» Exercise
Copy the following lines of material word for word, starting at the line containing "Task: Open the call.complete" and ending at the line containing "click(x=609, y=326)".

──────── Supplied data

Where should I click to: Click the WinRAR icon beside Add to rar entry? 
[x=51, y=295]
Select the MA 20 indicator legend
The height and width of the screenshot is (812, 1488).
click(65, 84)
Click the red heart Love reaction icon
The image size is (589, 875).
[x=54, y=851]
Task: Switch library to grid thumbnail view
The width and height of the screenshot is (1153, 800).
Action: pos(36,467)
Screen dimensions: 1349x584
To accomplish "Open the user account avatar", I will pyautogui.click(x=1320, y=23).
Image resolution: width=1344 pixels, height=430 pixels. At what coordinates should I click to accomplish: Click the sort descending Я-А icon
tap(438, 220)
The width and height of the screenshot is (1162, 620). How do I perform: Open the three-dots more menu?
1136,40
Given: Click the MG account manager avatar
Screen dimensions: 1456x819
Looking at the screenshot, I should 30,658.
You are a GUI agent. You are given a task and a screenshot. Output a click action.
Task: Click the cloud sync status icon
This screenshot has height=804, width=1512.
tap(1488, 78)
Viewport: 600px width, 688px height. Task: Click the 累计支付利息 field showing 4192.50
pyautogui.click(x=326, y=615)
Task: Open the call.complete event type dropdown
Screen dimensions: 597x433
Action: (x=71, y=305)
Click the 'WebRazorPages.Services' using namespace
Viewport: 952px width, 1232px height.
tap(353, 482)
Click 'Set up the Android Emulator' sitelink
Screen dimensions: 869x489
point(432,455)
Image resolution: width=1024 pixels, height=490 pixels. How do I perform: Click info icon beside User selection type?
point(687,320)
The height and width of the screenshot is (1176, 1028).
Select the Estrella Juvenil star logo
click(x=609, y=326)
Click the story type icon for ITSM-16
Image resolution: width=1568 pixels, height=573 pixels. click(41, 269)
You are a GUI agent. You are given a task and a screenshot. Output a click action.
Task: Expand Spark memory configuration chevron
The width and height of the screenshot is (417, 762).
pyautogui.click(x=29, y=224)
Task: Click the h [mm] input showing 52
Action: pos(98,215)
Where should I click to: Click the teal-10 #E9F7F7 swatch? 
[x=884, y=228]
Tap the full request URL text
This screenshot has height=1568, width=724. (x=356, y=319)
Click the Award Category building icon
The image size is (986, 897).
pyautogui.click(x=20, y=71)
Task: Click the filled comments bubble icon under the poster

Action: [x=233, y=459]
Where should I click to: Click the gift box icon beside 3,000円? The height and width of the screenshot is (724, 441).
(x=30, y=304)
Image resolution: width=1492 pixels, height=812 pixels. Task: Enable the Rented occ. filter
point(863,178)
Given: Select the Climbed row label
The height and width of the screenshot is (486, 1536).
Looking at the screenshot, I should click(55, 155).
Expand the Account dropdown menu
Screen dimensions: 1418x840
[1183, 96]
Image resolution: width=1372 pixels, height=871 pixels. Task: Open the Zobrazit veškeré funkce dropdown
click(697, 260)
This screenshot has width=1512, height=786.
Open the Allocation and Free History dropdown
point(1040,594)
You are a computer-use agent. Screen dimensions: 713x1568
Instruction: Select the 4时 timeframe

────────────────

» Response to this exercise
Task: Open the call.complete event type dropdown
Screen dimensions: 597x433
Action: (x=71, y=305)
Click the 'WebRazorPages.Services' using namespace
Viewport: 952px width, 1232px height.
tap(353, 482)
Click 'Set up the Android Emulator' sitelink
Screen dimensions: 869x489
point(432,455)
Image resolution: width=1024 pixels, height=490 pixels. How do I perform: Click info icon beside User selection type?
point(687,320)
The height and width of the screenshot is (1176, 1028).
Select the Estrella Juvenil star logo
click(x=609, y=326)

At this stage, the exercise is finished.